Hans Rosling was an amazing man. In Factfulness, which he worked on right up until his death, he distilled his lifetime of learning about global public health into a series of simple lessons readers can all use to improve their understanding of the world. This book was simply brilliant, and I would heartily recommend it to anyone. It was one of those books that has the potential to elegantly and persuasively shift the general frame of reference. I think (and hope) this will become one of those books that defines our time and dominates our collective thinking for years to come.

Sam Guglani’s Histories was a collection of characters’ stories from across a week in an NHS hospital. The stories were intertwined, with several characters mentioned by other characters. Despite being a short book, this felt like a complete world which existed before the period contained in the book and continued afterwards. This felt like a true reflection of life in the NHS. It felt real, current, and somehow strangely complete.

In Less, Andrew Sean Greer painted a less-than-successful American novelist who accepted a string of minor literary engagements around the world in order to avoid attending the wedding of a former lover and also to avoid publicly marking his fiftieth birthday. Of course, the round-the-world trip caused him to reflect on life while the narrator filled in Less’s backstory. There were some marvellous lines in this book – in terms of imagery, philosophy, humour and more besides – and a great deal of wit. It was one of those rare books that actually made me laugh out loud from time to time. It got insidiously under my skin, and I was almost surprised by how much I cared about Less by the end of the novel.

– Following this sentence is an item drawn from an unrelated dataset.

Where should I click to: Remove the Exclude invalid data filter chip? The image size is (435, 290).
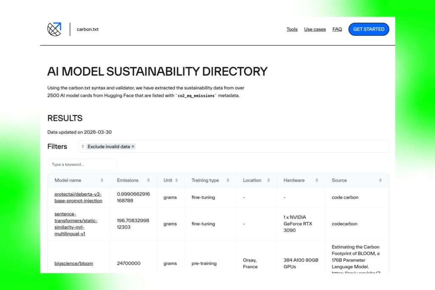point(133,146)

In my lifetime, no human has travelled even 400 miles from Earth’s surface. In 1968, the astronauts of Apollo 8 travelled 250,000 miles from Earth on the first manned mission to the moon. Robert Kurson’s Rocket Men was a compelling narrative of a journey many consider to be the most important in human spaceflight to date. Kurson wove in a lot of American social history as context to the daring of the mission. So much that is written about the Mercury and Apollo programmes focuses narrowly on the US/Soviet ‘space race’, and it was refreshing to read something that talked about the historical context in a broader sense. Fascinating stuff.

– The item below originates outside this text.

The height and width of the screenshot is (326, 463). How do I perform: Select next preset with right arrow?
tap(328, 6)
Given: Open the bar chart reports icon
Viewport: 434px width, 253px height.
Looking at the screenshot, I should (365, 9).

Somebody I Used to Know was Wendy Mitchell’s fascinating and poignant autobiographical account of being diagnosed with early-onset Alzheimer’s disease at the age 58. I was interested to read about the stigma faced by the author, including from the NHS (in her roles as both patient and worker). Michell also brought insight into the coping strategies she has developed over the three years since her diagnosis. It was touching, moving and often rather funny.

Desperately Seeking Self-Improvement was an autobiographical account by two academics – Carl Cederström and André Spicer – who spent a year following the advice of self-help gurus, tackling a different area of their lives each month. Much of the outcome seemed to be played for laughs, but the humour wasn’t really up my street. When Caderström and Spicer included more sober reflection on the self-help movement or the effects on their lives, it often struck me as a bit superficial. The tone was very uneven. This book didn’t really do much for me at all.

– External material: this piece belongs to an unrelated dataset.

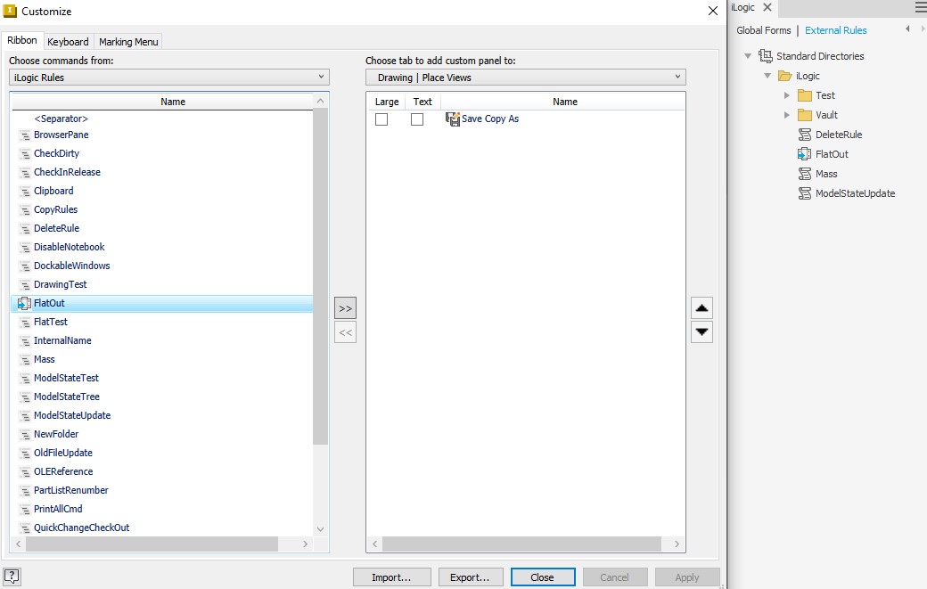This screenshot has width=927, height=589.
Task: Enable the Large checkbox for Save Copy As
Action: pos(381,119)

Jospeh Reid’s Take Off was a far-fetched thriller in the time-worn subgenre of “damaged rogue agent defies the incompetent system to try to save the day”. It had a substantial body count, James Bond-esque antics which went far beyond stretching credibility (people leaping off the roofs of buildings, a gun battle in flight between a Cessna and a helicopter), and a final resolution which raised more questions than it answered. Reid clearly had more novels about the protagnosit Seth Walker in mind, and gave hints about tragedy and heartbreak in the Walker’s backstory in a way that I imagine was supposed to be tantalising, but just felt forced.